IPAP is the pressure that the machine gives during inspiration.  In machines that are spontaneous, the IPAP is only delivered after the patient initiates inhalation and stops as soon as the patient stops inhalation.  In machines that are timed (or timed backup), the IPAP will be delivered at the programmed time interval to force inspiration even when it has not happened.  In CPAP therapy, IPAP is the same as EPAP.  In Bi-Level Therapy, IPAP is always HIGHER than EPAP.

Pressure Support is IPAP minus EPAP.

When we speak of "increasing Pressure Support," we are increasing the difference between IPAP and EPAP.  So, if IPAP = 8 and EPAP = 5, you have a Pressure Support of 3.  If you increase IPAP to 9, pressure support increases to 4.  But, if you increase IPAP to 9 and EPAP to 6, then Pressure Support remains at 3.

When a ResMed AirSense 10 model is in AutoSet mode, enabling Expiratory Pressure Relief converts the machine to a spontaneous (non-timed) BiPap Mode, where the displayed pressure on the screen is the IPAP, the EPR level (1, 2, or 3) is the amount of Pressure Support, and the EPAP is the displayed pressure minus the EPR level.

So, if a ResMed Airsense 10 is set for 10.0 without EPR enabled, then the patient is receiving EPAP at 10, IPAP at 10, and Pressure Support is 0.  If the patient enables EPR at 3, then his EPAP lowers to 7 (3 below the machine's stated pressure), his IPAP remains at 10 (the machine's stated pressure), and his Pressure Support increases to 3 (IPAP of 10 minus EPAP of 7 = 3).  

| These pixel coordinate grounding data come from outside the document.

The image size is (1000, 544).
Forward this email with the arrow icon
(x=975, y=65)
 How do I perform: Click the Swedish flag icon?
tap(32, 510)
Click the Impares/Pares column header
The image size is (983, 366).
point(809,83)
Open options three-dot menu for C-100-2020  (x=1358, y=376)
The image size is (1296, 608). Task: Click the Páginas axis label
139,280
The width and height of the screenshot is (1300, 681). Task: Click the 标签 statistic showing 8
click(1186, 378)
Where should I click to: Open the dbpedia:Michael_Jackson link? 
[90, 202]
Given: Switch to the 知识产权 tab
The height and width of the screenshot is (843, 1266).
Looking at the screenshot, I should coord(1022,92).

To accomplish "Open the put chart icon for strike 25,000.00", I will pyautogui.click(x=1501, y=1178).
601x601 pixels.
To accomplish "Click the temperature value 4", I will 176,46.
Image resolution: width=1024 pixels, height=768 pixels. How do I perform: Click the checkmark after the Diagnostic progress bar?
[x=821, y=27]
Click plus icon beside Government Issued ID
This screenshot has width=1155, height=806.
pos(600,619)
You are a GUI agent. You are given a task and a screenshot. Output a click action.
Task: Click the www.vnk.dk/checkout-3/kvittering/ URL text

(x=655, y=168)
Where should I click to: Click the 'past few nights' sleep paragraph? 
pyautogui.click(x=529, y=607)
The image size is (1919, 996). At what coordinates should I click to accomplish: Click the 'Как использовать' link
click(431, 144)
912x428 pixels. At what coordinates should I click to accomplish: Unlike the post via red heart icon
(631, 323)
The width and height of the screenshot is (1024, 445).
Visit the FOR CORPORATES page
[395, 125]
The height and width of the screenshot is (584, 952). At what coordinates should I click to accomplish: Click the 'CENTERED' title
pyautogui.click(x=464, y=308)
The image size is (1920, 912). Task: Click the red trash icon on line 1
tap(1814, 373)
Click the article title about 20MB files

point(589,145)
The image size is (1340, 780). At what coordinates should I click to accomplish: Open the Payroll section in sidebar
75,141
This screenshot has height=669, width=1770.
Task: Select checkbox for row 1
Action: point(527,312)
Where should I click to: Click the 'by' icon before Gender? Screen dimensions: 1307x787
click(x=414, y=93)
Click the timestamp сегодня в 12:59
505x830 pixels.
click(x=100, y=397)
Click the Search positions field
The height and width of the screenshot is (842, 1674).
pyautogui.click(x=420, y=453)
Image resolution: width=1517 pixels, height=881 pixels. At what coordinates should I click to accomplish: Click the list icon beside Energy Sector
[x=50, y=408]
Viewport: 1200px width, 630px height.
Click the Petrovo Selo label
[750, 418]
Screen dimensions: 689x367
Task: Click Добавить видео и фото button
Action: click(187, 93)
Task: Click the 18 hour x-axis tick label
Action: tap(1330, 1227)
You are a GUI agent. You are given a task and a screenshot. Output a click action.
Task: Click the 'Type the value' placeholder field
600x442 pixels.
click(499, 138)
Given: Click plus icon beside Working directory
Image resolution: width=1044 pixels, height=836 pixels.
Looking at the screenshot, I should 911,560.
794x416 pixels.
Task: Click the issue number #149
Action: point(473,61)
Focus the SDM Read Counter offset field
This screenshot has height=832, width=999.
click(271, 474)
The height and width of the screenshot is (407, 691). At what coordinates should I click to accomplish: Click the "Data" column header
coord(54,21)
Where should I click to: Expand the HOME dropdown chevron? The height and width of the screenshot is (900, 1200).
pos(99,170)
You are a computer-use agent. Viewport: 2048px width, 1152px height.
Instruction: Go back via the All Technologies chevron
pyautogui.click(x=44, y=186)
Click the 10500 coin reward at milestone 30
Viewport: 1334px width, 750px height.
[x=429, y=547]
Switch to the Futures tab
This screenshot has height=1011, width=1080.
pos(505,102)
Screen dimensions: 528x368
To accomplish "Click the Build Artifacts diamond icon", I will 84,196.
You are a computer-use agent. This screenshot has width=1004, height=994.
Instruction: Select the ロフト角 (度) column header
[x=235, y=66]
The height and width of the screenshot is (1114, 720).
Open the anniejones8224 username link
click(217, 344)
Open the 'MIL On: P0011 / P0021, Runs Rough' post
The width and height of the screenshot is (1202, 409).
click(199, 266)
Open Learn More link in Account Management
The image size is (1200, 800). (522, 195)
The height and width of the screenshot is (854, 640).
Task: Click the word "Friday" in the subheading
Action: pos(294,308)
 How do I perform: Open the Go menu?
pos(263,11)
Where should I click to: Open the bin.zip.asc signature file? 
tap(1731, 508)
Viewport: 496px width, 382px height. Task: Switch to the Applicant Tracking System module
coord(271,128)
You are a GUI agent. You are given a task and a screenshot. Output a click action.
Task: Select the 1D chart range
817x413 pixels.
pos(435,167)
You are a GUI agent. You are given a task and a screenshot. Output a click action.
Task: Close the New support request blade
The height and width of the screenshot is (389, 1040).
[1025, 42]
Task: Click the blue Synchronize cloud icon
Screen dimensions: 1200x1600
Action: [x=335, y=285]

Far from getting expiration relief, the patient is actually getting LESS than his prescribed EPAP pressure (7 instead of 10) and a healthy dose of pressure support (3.0) that he may not need and which may actually cause him problems.  The patient may even complain that the machine feels as if it is inflating his lungs when he breathes in.  That's why I say EPR is really Inspiratory Pressure Support, and not Expiratory Pressure Relief.

On the other hand, if a patient is titrated to BiPap therapy at EPAP of 8 and IPAP of 10 and given a $1,700 AirCurve 10 S or VAUTO, that patient could get the same therapy with a cheaper $800 AirSense 10 CPAP or Autoset or an AirMini set to 10 with EPR set a 2.0.  A machine so configured would deliver EPAP 8.0 and IPAP 10.0, just like the more expensive AirCurve 10 when set to those settings.

I'll post in another message (in reponse to Sleepster's question) why EPAP is what matters when it comes to preventing obstructions.

I hope this clarifies things.

You mentioned this in your post, "Far from getting expiration relief, the patient is actually getting LESS than his prescribed EPAP pressure (7 instead of 10) and a healthy dose of pressure support (3.0) that he may not need and which may actually cause him problems."


Why would a pressure support of 3.0 cause problems? What type of problem would you typically experience with unneeded pressure support?